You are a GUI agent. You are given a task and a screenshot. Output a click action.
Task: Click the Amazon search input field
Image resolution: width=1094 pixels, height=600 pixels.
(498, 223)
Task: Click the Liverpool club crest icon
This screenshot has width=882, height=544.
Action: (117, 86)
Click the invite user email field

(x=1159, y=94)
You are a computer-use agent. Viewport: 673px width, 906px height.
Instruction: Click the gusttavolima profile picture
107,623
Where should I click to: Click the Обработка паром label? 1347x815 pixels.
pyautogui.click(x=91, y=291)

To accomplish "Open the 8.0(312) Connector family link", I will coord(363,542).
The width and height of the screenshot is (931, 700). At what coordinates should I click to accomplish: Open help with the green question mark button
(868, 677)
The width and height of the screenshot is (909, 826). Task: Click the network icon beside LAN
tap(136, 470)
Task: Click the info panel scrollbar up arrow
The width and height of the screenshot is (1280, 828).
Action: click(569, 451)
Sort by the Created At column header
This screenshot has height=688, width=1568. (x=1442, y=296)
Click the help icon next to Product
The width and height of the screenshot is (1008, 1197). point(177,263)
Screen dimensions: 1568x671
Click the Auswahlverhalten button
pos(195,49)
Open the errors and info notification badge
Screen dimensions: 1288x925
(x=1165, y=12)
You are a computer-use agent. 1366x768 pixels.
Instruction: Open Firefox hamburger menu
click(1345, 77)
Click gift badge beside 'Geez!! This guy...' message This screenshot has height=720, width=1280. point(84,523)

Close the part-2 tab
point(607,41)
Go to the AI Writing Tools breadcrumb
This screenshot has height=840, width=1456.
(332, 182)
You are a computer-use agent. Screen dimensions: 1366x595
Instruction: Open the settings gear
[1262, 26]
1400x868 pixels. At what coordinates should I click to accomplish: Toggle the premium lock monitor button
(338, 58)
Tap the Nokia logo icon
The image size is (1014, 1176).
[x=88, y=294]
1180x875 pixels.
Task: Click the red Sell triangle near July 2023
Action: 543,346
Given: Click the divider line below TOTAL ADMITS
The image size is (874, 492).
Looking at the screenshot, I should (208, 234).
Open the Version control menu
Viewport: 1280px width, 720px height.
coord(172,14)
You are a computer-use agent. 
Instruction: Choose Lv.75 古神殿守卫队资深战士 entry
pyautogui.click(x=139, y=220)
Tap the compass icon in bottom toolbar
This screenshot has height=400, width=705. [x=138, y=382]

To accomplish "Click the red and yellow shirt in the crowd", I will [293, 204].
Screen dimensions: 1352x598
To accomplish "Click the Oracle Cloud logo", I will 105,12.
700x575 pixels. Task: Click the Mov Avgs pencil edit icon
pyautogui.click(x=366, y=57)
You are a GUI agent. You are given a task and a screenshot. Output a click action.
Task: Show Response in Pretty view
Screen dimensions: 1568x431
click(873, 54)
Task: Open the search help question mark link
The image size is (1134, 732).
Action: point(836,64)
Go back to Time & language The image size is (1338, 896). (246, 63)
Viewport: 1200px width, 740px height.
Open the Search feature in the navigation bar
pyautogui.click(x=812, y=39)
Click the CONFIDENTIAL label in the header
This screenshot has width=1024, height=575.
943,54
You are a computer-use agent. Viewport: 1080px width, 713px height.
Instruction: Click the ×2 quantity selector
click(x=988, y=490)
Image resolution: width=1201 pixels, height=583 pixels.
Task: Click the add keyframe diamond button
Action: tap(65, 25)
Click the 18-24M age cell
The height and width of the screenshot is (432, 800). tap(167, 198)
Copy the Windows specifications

_Task objective_:
Find the word "agent" in the data and copy out each line where it turns up.

_Task answer_:
You are a GUI agent. You are given a task and a screenshot. Output a click action.
You are a computer-use agent. Viewport: 673px width, 906px height.
You are a computer-use agent. 1366x768 pixels.
You are a computer-use agent. Screen dimensions: 1366x595
You are a computer-use agent. 
You are a GUI agent. You are given a task and a screenshot. Output a click action.
You are a computer-use agent. Viewport: 1080px width, 713px height.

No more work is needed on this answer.